TensorFlow implementation of adversarial drum synth (ADS) from the paper Adversarial Synthesis of Drum Sounds @ The 2020 DAFx Conference.
Code has been developed with Python 3.8
. It should work with other versions of Python 3
, but has not been tested. Moreover, we rely on several third-party libraries, listed in requirements.txt
. They can be installed with
$ pip install -r requirements.txt
The majority of the code is contained within three scripts train.py
, preproc.py
and generate.py
. The first script train.py
allows to train a new model from scratch as described in the paper. The preproc.py
script is used to prepare a new dataset for training. The third script generate.py
enables conditional synthesises of drum sounds using a pretrained generator.
Parameter | Default | Description |
---|---|---|
--dataset | - | path to folder containing audio training data |
--preproc | False | run audio preprocessing script |
--n_classes | 3 | number of classes (e.g., kick, snare, cymbal) |
--sr | 44100 | audio sample rate |
--audio_length | 16384 | audio length in samples (must be a power of 2) |
--batch_size | 64 | training batch size |
--epochs | 2000 | number of cycles through the full dataset |
--lr | 0.0002 | learning rate |
--beta_1 | 0.5 | Adam beta 1 value |
--n_d | 5 | number of discriminator updates per generator update |
--z_dim | 3 | latent dimensionality |
--e_dim | 50 | embedding layer dimensionality |
--num_res | 5 | number of upsampling/downsampling blocks |
--scale_base | 4 | upsampling/downsampling factor |
--n_filters | 1024 | maximum number of filters |
--adversarial_loss_mode | 'wgan' | adversarial loss mode |
--gradient_penalty_mode | 'wgan-gp' | gradient penalty mode |
--experiment_name | 'ADS_demo' | name of the experiment |
When training the system on your own dataset of drum sounds, the dataset must be prepared using the preproc.py
script. Create a directory structure with a sub-directories for each class containing the appropriate drum sounds. Run train.py
and set the --dataset parameter to the path of your dataset and then set --preproc to True. If training on a dataset that has already been prepared with preproc.py
, --dataset can be set to the path of the preprocessed dataset, and --preproc can be set to False.
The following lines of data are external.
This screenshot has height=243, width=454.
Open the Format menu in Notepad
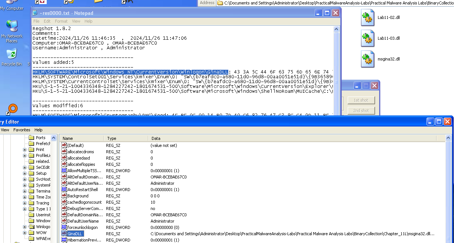tap(61, 21)
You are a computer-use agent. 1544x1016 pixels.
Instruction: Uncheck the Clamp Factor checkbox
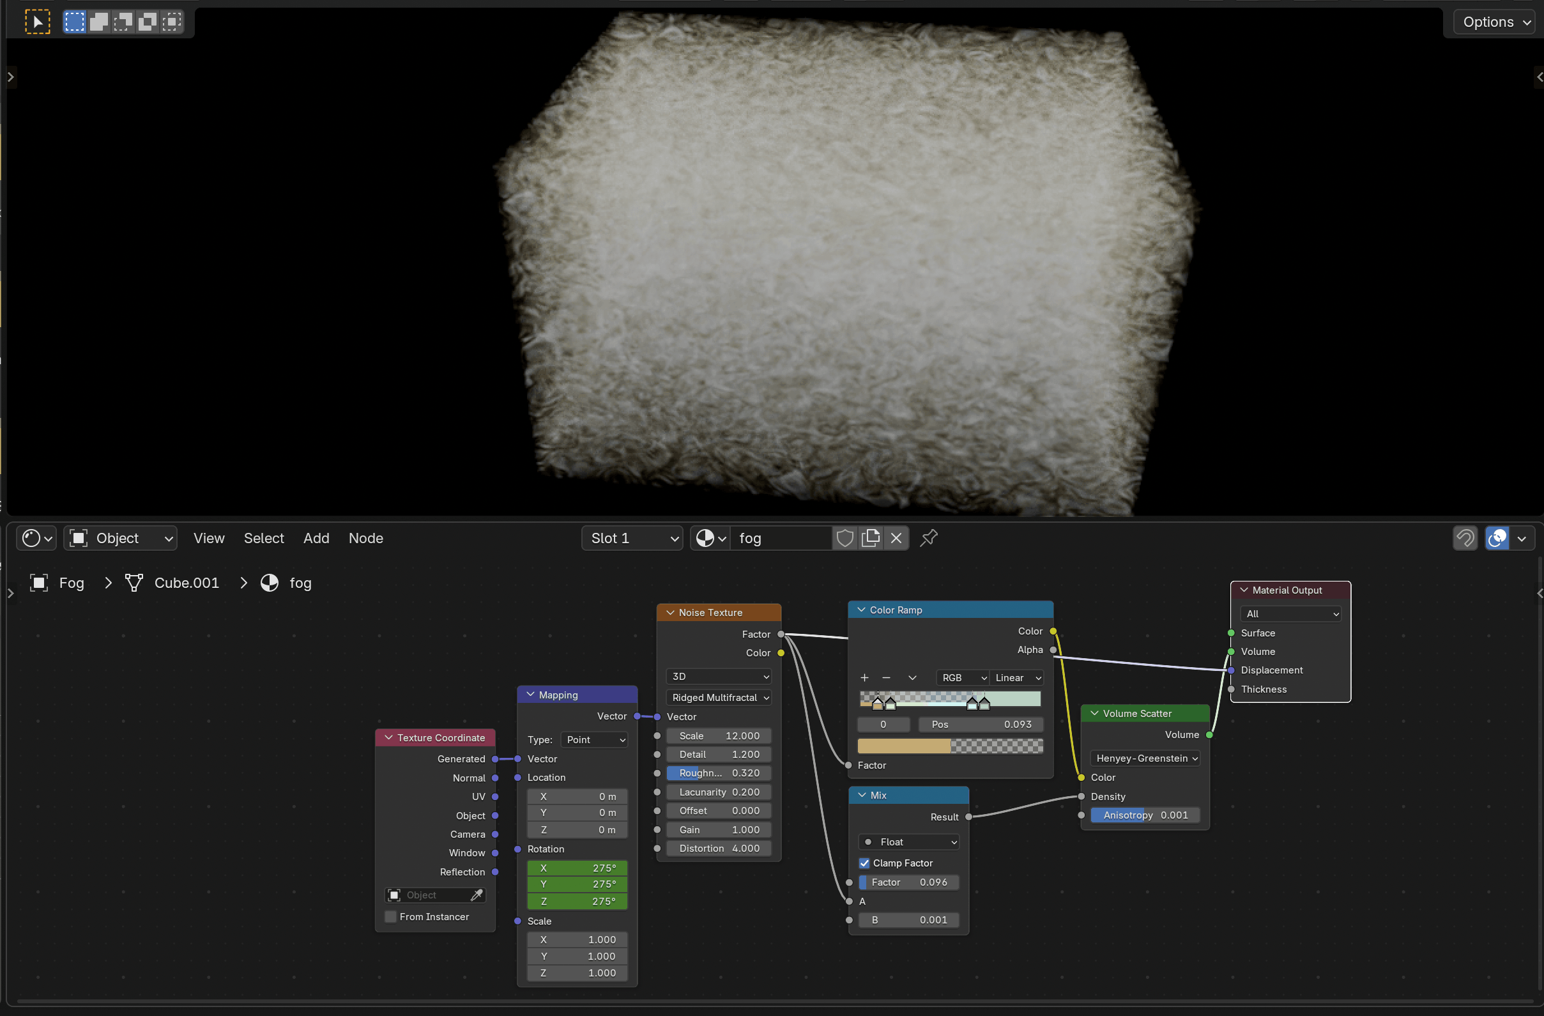864,863
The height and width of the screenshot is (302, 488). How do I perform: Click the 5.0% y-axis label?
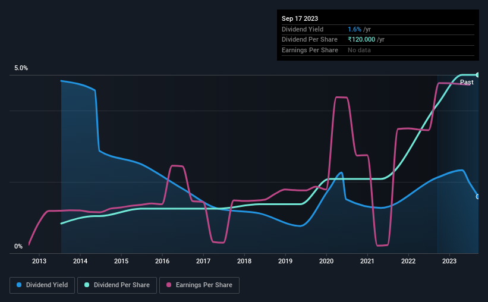point(21,68)
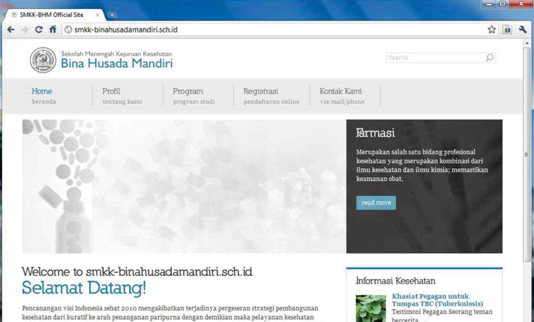The image size is (534, 322).
Task: Click the Pegagan leaf article thumbnail
Action: (370, 308)
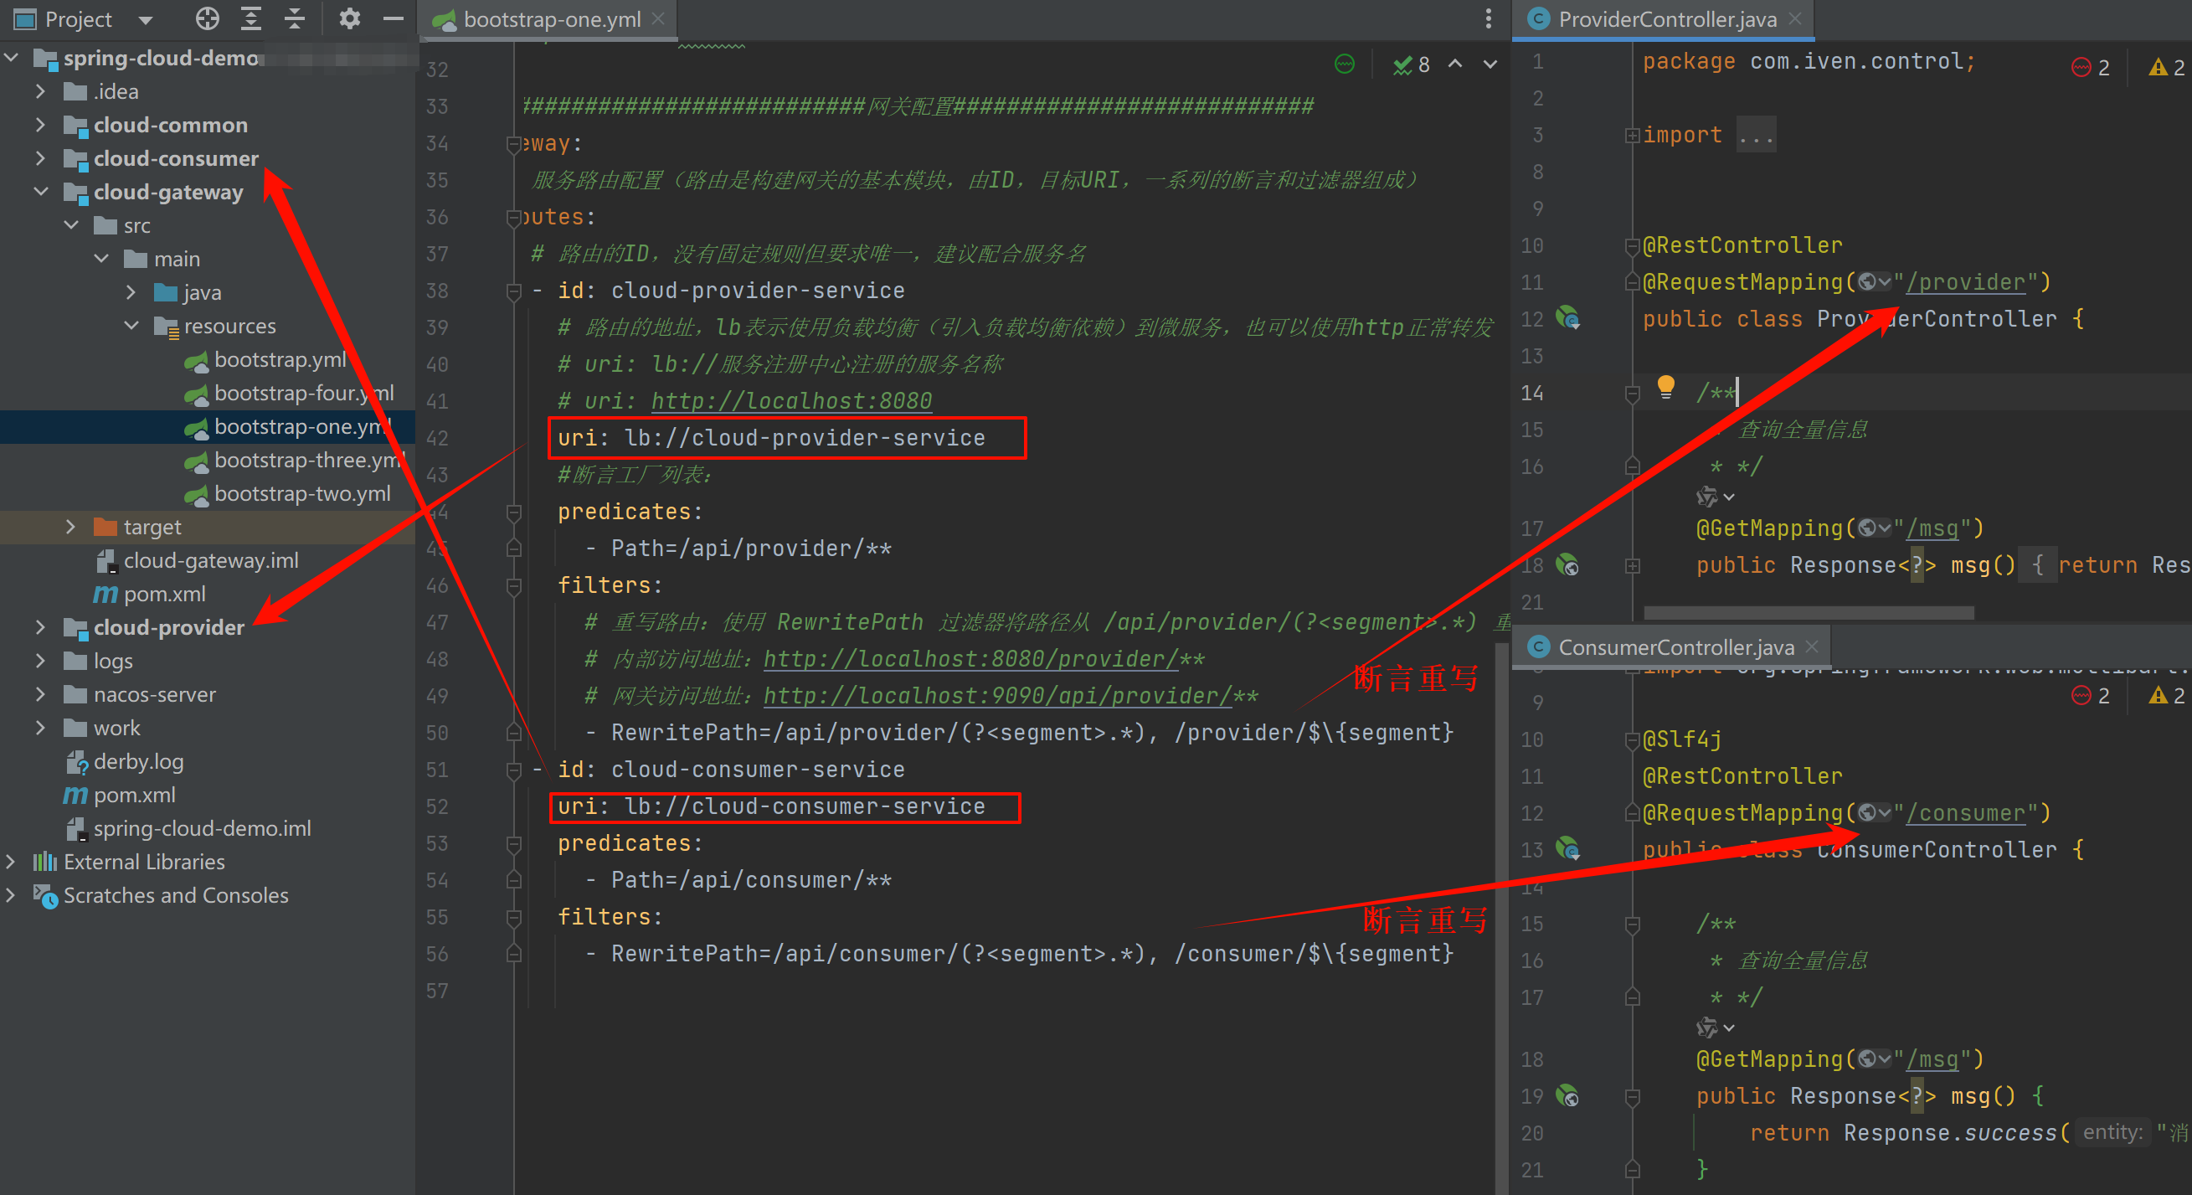Click the editor tabs three-dot menu
The width and height of the screenshot is (2192, 1195).
click(x=1488, y=19)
Parameter | Default | Description |
---|---|---|
--z | 0.25 -0.25 0.25 | latent vector values for generation |
--condition | 0 | which class to generate (e.g., 0: kick, 1: snare, 2: cymbal) |
--weights | './output/demo' | path of the pretrained generator weights to be loaded |
--output_dir | './generations' | path to store generations |
--sr | 44100 | audio sample rate |
--name | 'generation' | name of generation |
Note that a pre-trained model is available in the output/demo
folder.
For more information, please visit the corresponding supporting website.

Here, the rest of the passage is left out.